Dar Scott dsc at swcp.com
Tue Sep 2 13:41:00 EDT 2003


On Tuesday, September 2, 2003, at 06:33 AM, wouter wrote:

>> Are you saying the recursionLimit is so broken and or unhelpful that
>> you have to rewrite something as without recursion?
>
> Though recursion can be a very elegant way of programming, only use it 
> if you are sure the amount of recursion is not going to exceed its 
> limit .
> While using a try-catch structure is preventing the blocking by a 
> error dialog, it sure is no solution to be used in an app that is 
> meant to be used by others as it is not fulfilling its end.

This problem occurs whether recursion is used or not.

This is a long-time problem that is ignored by compiler writers and 
language designers.  Though hitting the stack limit is definitely 
behavior it is usually considered outside the scope of language 
semantics.

Even when a language designer says tail recursion optimization is used, 
that does not mean much in general.

If recursion is not used, a compiler might be able to estimate the 
needed stack.  I don't know of one that does.  A debugger might fill a 
stack space with some code so that the max stack depth can be reported, 
but this is harder in modern memory management system especially with 
the stack space growing and shrinking.  Another method is to check on 
the depth once in a while.

In general all one can do is test a lot with test cases that might 
maximize the stack for some setting and then set it even higher.

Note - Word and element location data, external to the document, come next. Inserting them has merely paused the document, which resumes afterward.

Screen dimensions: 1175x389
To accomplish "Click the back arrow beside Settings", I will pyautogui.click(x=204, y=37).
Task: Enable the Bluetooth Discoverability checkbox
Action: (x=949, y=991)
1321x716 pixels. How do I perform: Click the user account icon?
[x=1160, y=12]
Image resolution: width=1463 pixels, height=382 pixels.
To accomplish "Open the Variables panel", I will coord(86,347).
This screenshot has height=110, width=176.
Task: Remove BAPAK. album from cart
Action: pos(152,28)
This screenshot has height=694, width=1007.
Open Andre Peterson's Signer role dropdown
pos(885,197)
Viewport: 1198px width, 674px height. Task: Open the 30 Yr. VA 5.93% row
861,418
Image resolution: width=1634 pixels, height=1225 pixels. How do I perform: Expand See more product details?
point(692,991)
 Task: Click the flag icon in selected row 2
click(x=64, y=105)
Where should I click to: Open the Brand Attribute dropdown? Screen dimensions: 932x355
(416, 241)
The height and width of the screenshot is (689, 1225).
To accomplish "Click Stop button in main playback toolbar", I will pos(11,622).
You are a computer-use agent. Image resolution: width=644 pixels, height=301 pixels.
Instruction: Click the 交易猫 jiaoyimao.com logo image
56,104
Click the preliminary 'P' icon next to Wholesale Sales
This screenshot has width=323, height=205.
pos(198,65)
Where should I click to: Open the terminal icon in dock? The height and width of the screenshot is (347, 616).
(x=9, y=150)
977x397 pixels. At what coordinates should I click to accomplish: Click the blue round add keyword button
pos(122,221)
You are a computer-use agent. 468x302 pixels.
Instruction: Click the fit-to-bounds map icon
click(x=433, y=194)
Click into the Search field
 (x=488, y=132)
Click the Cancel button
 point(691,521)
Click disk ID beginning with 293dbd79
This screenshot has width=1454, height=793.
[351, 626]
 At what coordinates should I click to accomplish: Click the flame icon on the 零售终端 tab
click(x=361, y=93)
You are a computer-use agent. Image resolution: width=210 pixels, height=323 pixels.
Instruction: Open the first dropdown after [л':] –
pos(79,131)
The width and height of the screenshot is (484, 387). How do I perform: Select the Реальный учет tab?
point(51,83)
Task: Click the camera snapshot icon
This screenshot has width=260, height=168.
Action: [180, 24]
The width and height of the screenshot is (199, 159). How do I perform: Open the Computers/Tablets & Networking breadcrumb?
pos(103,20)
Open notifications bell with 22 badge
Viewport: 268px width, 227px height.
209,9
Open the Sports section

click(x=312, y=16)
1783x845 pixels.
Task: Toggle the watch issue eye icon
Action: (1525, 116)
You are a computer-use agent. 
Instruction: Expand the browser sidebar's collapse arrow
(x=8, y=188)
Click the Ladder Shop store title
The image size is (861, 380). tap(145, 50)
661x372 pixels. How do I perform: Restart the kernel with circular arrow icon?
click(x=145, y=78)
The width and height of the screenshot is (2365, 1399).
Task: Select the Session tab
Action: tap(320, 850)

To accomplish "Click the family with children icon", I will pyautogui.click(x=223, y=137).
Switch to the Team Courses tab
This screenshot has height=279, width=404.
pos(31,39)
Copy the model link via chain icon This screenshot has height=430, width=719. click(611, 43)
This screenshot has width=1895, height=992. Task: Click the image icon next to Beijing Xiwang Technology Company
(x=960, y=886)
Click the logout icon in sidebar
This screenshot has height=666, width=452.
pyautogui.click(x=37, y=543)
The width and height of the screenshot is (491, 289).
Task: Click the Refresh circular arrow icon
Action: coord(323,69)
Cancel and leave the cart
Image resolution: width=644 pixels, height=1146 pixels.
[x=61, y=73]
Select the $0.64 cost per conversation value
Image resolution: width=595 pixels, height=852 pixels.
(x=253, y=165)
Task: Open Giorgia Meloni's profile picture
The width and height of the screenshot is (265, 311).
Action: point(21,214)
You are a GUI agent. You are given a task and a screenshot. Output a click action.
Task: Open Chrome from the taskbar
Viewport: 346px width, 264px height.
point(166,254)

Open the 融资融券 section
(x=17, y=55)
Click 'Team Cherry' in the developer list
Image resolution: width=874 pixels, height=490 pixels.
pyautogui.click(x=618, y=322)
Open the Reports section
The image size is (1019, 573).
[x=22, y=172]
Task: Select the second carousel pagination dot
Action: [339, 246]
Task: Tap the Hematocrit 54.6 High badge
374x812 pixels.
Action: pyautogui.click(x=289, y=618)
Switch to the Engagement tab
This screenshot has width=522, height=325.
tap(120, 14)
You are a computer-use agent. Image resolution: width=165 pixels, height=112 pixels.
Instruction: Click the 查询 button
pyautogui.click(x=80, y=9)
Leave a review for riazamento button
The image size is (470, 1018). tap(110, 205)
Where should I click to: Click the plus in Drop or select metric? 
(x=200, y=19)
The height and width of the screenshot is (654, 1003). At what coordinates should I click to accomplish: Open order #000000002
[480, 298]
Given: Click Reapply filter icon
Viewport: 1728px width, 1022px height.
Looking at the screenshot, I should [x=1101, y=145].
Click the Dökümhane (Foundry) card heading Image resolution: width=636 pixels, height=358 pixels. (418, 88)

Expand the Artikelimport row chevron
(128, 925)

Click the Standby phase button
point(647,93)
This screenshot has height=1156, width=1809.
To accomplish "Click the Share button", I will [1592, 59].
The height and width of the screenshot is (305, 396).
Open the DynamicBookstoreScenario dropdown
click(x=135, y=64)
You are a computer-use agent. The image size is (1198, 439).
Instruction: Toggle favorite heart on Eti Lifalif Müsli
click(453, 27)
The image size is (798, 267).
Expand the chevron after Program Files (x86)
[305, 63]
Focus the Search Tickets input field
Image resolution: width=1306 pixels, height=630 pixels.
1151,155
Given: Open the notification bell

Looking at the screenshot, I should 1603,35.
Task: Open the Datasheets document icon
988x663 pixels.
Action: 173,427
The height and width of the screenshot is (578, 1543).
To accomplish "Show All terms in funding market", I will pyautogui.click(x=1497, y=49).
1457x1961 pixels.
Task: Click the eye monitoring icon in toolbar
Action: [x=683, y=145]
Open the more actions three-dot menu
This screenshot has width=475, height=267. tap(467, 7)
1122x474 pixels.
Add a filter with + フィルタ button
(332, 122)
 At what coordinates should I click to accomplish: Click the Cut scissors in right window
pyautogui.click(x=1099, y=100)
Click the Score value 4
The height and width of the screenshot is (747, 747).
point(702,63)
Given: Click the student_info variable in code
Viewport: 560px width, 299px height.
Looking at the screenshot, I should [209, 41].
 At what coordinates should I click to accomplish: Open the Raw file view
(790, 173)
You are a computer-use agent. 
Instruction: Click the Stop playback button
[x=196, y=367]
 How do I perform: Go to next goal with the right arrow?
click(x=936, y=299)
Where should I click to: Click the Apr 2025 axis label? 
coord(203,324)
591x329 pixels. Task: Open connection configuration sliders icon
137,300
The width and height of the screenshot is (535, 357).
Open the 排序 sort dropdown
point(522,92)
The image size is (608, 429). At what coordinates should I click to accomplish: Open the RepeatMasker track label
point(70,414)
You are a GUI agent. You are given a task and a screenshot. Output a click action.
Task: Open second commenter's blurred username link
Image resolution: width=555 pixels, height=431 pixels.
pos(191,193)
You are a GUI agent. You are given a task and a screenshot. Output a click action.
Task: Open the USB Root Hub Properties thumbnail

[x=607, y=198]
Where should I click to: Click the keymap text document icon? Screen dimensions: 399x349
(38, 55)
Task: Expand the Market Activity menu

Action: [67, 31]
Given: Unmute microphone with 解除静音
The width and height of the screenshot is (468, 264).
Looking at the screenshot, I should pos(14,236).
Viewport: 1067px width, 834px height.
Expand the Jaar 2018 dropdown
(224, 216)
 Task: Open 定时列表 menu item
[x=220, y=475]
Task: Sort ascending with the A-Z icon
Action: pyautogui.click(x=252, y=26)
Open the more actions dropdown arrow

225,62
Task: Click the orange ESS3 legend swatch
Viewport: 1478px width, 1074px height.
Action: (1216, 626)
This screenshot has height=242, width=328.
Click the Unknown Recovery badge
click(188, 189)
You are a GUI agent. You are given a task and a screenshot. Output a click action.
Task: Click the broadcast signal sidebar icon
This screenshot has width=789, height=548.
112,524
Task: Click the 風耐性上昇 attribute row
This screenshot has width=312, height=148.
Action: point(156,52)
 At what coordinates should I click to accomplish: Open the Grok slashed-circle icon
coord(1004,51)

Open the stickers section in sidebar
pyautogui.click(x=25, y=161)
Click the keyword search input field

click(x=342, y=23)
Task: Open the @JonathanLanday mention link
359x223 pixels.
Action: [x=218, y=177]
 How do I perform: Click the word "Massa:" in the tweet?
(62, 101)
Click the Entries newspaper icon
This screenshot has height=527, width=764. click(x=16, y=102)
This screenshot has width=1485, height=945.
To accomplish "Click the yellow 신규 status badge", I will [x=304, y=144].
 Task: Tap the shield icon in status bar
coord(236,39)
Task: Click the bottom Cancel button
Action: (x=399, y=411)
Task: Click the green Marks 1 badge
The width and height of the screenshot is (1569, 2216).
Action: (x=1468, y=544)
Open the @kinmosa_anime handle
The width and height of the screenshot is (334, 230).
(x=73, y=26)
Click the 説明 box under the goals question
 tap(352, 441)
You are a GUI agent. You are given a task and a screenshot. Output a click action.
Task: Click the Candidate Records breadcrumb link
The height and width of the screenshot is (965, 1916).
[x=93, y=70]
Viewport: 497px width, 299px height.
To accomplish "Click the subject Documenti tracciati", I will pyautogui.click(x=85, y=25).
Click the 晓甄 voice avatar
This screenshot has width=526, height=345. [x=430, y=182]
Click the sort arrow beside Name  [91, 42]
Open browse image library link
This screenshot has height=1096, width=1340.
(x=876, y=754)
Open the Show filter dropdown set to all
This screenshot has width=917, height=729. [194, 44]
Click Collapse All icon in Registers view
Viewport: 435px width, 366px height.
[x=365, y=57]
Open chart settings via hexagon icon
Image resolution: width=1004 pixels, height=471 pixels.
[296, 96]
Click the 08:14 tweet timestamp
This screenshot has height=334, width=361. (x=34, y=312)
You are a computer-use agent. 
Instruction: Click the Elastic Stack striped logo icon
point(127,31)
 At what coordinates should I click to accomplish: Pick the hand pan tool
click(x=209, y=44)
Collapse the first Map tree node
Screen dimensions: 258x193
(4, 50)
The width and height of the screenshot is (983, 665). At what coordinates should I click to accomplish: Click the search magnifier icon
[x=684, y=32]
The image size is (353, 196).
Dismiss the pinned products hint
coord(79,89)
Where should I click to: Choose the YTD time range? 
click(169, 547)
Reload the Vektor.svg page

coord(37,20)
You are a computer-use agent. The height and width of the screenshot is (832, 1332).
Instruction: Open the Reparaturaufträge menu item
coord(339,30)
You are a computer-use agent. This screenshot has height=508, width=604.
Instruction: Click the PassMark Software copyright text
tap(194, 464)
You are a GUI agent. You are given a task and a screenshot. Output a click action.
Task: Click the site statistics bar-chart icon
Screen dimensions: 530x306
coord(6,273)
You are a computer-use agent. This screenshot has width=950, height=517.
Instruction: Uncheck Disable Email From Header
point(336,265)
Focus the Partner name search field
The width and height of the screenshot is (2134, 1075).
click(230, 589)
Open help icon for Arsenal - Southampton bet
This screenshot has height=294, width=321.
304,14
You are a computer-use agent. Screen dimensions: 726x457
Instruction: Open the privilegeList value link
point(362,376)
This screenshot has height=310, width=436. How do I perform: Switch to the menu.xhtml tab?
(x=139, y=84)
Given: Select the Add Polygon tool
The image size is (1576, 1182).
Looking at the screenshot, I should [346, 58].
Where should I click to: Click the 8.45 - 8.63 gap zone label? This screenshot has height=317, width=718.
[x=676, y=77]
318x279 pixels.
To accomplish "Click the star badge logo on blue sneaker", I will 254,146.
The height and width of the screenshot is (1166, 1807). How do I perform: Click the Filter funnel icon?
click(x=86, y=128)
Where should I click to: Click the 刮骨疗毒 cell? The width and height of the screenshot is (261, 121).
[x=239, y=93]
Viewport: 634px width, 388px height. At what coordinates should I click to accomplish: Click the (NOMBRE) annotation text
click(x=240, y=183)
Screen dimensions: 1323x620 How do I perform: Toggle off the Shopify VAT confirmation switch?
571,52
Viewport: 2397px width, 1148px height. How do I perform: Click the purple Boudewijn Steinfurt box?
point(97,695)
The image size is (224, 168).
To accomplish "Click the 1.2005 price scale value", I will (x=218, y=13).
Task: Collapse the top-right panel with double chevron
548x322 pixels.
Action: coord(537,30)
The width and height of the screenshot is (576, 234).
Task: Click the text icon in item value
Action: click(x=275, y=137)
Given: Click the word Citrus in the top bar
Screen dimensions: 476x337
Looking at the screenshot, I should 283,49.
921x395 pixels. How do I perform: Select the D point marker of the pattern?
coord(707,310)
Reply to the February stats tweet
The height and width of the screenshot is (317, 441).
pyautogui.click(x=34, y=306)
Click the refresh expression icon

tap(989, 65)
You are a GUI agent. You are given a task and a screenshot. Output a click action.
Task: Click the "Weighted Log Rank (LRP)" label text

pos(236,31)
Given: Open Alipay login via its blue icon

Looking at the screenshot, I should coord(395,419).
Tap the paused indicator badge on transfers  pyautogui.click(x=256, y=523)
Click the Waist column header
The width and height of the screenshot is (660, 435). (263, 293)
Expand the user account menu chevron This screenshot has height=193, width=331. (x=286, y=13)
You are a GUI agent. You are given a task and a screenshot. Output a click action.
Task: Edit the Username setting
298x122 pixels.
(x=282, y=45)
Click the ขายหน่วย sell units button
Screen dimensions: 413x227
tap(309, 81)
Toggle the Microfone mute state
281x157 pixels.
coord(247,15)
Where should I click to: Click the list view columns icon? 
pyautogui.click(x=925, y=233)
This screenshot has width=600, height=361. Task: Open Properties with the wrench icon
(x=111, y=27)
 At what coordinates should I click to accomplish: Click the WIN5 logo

If recursion depth depends on outside data, then a either a depth test 
is needed or a try-catch.  As you mentioned, neither does the job.  
However, if the maximum is very high, few would care.  Some folks might 
prefer an error that says "Maximum folder depth of 1000 exceeded" 
rather than "too complicated" or "stack limit reached", so depth 
checking might be better.  Even then a high stack size value is needed. 
  An alternative to recursion depth checking is range checking in a 
wrapper function.

Modern hardware and OS's adapt to this by allowing the stack space to 
grow and shrink.

As much as I prefer recursion in simplicity and ease of programming and 
thus the creation of more reliable code, I have to agree that use of 
repeat would be less likely to blow the stack with, uh, interesting 
data.  Even so, many 'repeat' methods would require keeping lists that 
would eventually hit memory limits anyway.

I think we are in this mess because schools produce unix-worshiping C 
programmers instead of computer scientists.  There was a greater 
advance in CS in the quarter century _before_ electronic computers than 
there has been in the last quarter century.